§ **TASK INSTRUCTIONS**
Copy the records below exactly, starting at the line with "Given: Select the 40 y-axis label" and ending with the line with "Looking at the screenshot, I should [37, 21].", both included.

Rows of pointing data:

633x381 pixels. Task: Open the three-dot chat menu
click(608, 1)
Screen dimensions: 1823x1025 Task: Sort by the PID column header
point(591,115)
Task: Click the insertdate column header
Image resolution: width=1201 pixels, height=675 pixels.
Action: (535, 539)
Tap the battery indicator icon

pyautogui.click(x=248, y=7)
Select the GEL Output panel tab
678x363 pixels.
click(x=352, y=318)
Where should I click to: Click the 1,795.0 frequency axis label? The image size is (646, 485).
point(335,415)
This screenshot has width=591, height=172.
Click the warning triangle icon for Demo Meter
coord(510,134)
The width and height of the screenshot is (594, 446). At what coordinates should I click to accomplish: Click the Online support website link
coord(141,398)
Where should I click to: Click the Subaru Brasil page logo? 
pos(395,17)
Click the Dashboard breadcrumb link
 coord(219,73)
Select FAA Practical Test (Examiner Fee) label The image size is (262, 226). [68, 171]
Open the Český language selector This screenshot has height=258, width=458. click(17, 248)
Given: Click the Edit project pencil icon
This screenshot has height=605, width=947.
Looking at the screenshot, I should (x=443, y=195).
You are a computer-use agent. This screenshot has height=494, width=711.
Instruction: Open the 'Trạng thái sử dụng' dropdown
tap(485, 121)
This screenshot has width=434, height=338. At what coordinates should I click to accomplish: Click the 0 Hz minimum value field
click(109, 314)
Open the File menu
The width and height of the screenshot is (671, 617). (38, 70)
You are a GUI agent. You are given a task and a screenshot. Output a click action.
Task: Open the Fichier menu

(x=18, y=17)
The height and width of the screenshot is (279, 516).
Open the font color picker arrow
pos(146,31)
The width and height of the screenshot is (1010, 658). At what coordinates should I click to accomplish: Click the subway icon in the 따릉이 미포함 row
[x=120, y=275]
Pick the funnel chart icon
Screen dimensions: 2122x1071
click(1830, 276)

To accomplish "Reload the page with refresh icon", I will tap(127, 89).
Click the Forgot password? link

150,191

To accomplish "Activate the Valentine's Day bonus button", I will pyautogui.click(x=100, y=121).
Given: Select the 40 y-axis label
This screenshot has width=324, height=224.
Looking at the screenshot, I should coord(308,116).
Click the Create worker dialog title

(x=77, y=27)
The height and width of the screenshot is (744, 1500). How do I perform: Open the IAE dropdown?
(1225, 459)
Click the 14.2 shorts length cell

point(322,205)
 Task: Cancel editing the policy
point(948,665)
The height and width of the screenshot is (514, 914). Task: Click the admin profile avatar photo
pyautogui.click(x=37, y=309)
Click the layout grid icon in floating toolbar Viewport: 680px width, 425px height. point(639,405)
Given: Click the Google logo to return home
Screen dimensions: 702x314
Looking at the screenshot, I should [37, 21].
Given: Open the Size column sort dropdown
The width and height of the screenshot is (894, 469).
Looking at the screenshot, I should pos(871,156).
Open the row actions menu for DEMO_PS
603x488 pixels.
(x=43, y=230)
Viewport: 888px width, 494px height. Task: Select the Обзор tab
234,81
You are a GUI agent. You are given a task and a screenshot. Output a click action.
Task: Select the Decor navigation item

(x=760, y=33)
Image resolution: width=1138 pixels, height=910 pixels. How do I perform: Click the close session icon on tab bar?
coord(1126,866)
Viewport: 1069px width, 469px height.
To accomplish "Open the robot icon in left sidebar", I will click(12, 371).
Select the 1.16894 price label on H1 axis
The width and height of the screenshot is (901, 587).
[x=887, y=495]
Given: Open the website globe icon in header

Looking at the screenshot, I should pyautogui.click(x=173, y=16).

§ **RESPONSE TO THE TASK**
Given: Select the 40 y-axis label
This screenshot has width=324, height=224.
Looking at the screenshot, I should coord(308,116).
Click the Create worker dialog title

(x=77, y=27)
The height and width of the screenshot is (744, 1500). How do I perform: Open the IAE dropdown?
(1225, 459)
Click the 14.2 shorts length cell

point(322,205)
 Task: Cancel editing the policy
point(948,665)
The height and width of the screenshot is (514, 914). Task: Click the admin profile avatar photo
pyautogui.click(x=37, y=309)
Click the layout grid icon in floating toolbar Viewport: 680px width, 425px height. point(639,405)
Given: Click the Google logo to return home
Screen dimensions: 702x314
Looking at the screenshot, I should [37, 21].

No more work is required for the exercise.